Frida Kahlo: Barbie ou feminista revolucionária?

14/mar/2018, 12h55

Vanessa de Quadros

Uma nova geração de feministas se constituiu nos último anos, principalmente com a influência da internet, e existe um referencial construído na figura da artista mexicana Frida Kahlo. Com efeito, Frida tornou-se um ícone por ocupar espaços hegemonicamente masculinos. Além de ser um artista reconhecida mundialmente, ela incomodou também se posicionando como comunista latino-americana.

De fato não faltam caracterizações para homenageá-la. O que tem gerado debate ultimamente é que uma boneca da Frida será comercializada pela Barbie simbolicamente no mês de março.

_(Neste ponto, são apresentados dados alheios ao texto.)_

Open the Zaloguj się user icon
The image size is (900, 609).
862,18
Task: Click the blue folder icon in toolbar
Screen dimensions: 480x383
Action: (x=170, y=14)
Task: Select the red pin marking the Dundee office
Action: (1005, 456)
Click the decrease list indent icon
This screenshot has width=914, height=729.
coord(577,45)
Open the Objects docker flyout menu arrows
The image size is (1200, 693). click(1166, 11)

A mercantilização de sua imagem é um processo muito mais profundo do que uma simples intencionalidade progressista para construir uma forma mais “consciente” de educar meninas. As bonecas Barbie sempre reforçaram o padrão de beleza eurocentrado mais explícito mas, em um contexto de crescimento do questionamento a esse padrão, a tática para manter o lucro é adaptando-se no limite a esse contexto. Assim como a massificação da imagem do Che Guevara edifica uma distância do sujeito político revolucionário, a boneca Frida romantiza uma história concreta de luta e resistência.

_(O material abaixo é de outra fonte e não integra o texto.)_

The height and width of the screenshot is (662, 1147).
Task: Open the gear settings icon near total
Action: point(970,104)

Além do mais, embora Frida tenha sido uma mulher que pensou muito a frente do seu tempo, isso não impediria que ela vivesse as contradições de um mundo ainda muito patriarcal. O seu relacionamento abusivo com Diego Rivera é uma parte importante de sua história, mas que não desqualifica Frida como uma feminista. Afinal, enquanto existe patriarcado, existe luta das mulheres e nossas limitações diante a ideologia machista dominante persiste independente da militância diária para combatê-las.

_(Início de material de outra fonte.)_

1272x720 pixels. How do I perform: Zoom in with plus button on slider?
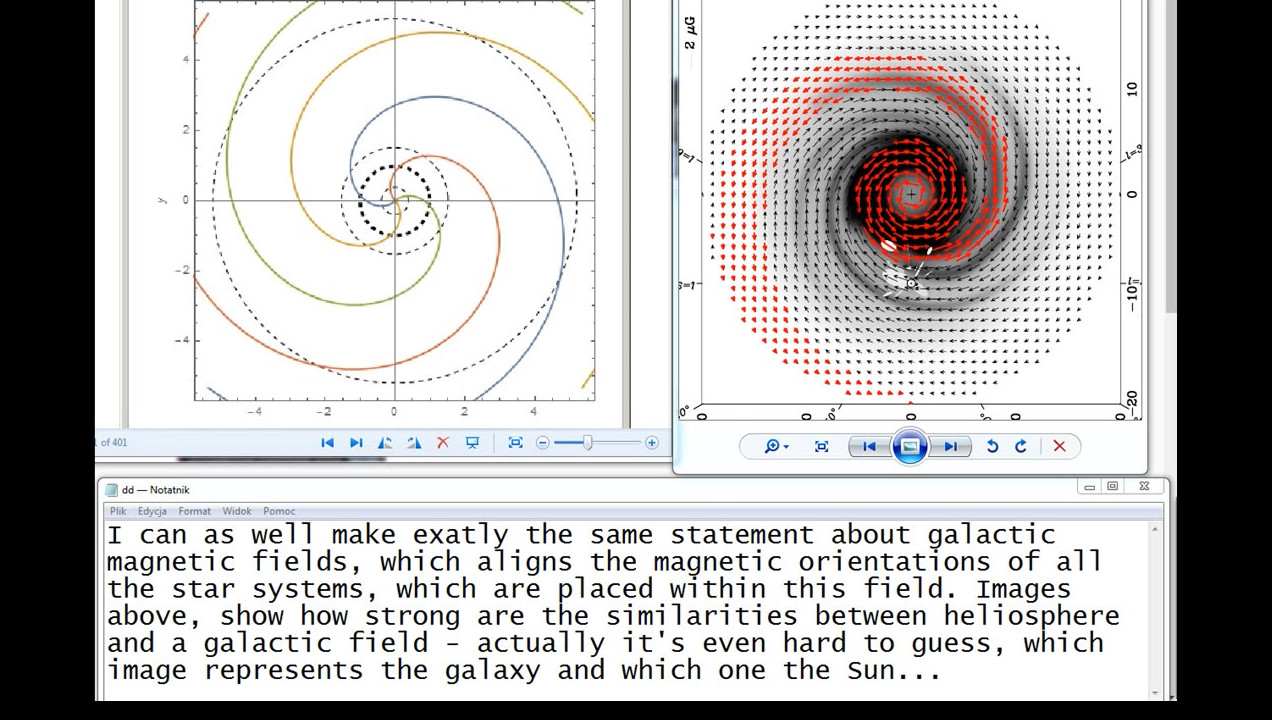(652, 443)
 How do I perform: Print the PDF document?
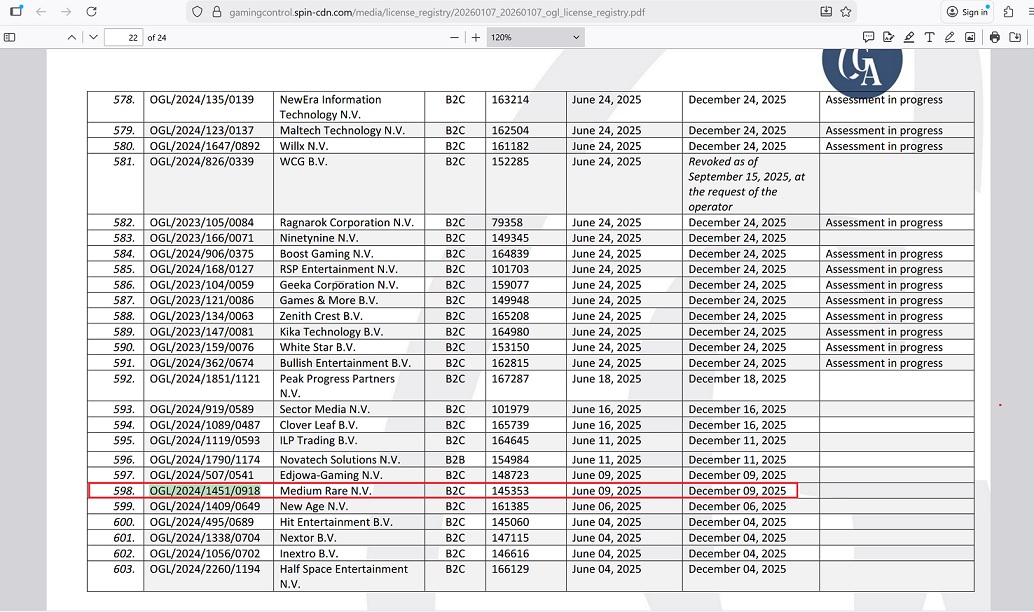pyautogui.click(x=995, y=37)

Atuar em defesa da memória de mulheres que fizeram história é essencial para manter a chama feminista por um mundo em que sejamos essencialmente livres. O mês de março é importante principalmente pela luta das mulheres como classe que foi a raiz da primeira onda do feminismo. Se esse fator é ocultado pela apropriação capitalista da nossa causa, perdemos o início de tudo e a consciência de como tudo começou. Vamos juntas por aquelas que vieram antes de nós, em defesa dos nossos direitos com um feminismo das 99%!